Extracting Numbers Before Month Names in a Pandas Column Using Regular Expressions

Extracting Numbers Before Month Names in a Pandas Column

===========================================================

In this article, we’ll explore how to use regular expressions to extract numbers occurring before month names in a pandas column. We’ll dive into the details of regular expression syntax and demonstrate a step-by-step approach to achieve this task.

Background on Regular Expressions

Regular expressions (regex) are a powerful tool for matching patterns in strings. They consist of special characters, character classes, and quantifiers that help us define complex patterns. In the context of text processing, regex is often used for data cleaning, filtering, and extraction.

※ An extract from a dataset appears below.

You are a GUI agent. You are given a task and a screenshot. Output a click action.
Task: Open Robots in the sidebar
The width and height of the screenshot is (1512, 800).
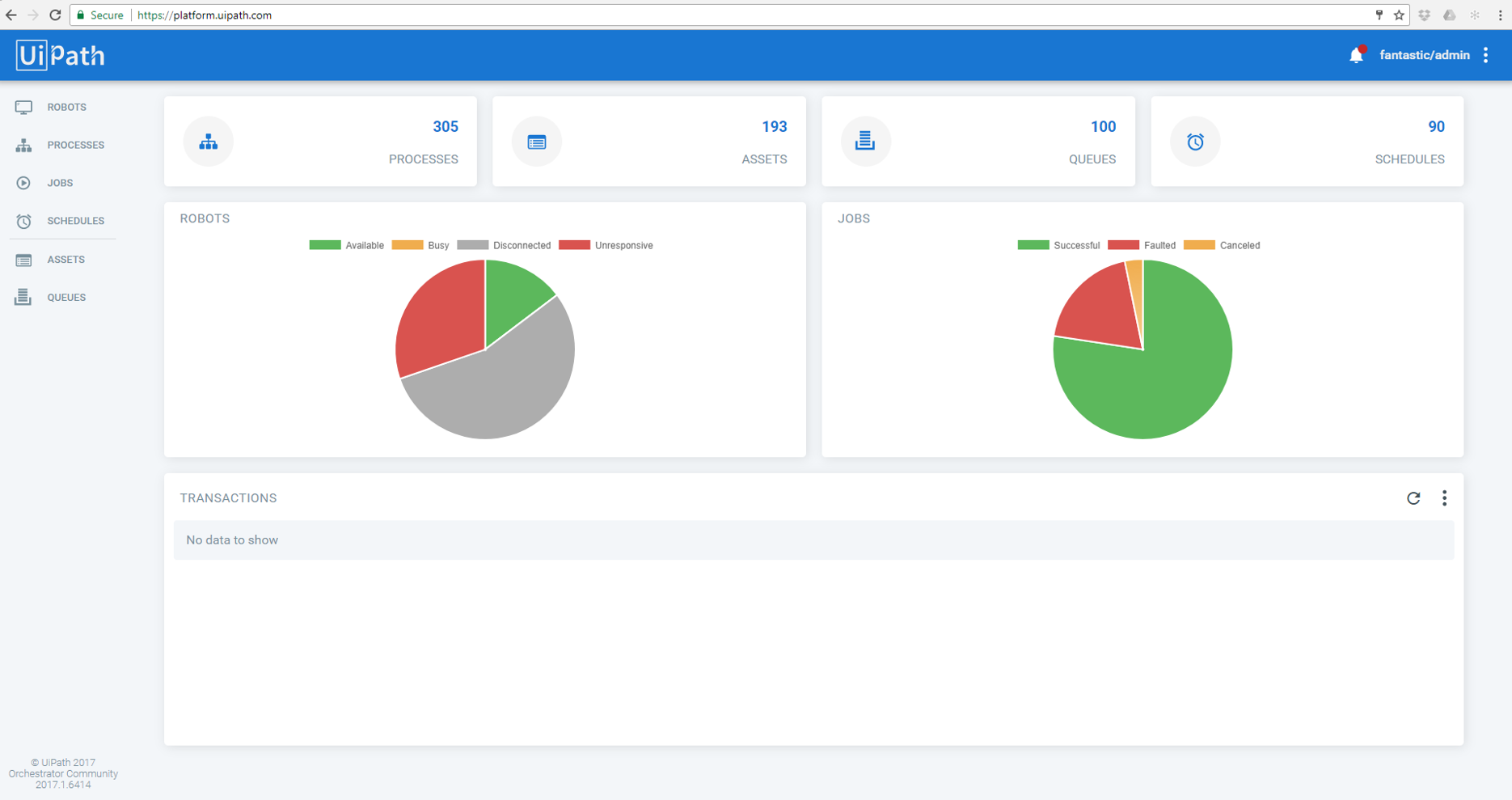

In this article, we’ll focus on using regex to extract numbers before month names. We’ll start by explaining the basics of regex syntax and then dive into the specific pattern required for this task.

Basic Regex Syntax

Before diving into the specifics of extracting numbers before month names, let’s review some basic regex syntax:

  • . matches any single character (except a newline)
  • \d matches any digit
  • \w matches any word character (alphanumeric plus underscore)
  • \s matches any whitespace character
  • ^ matches the start of a string
  • $ matches the end of a string

These characters form the foundation of regex patterns. We’ll use them to build more complex patterns that match our desired input.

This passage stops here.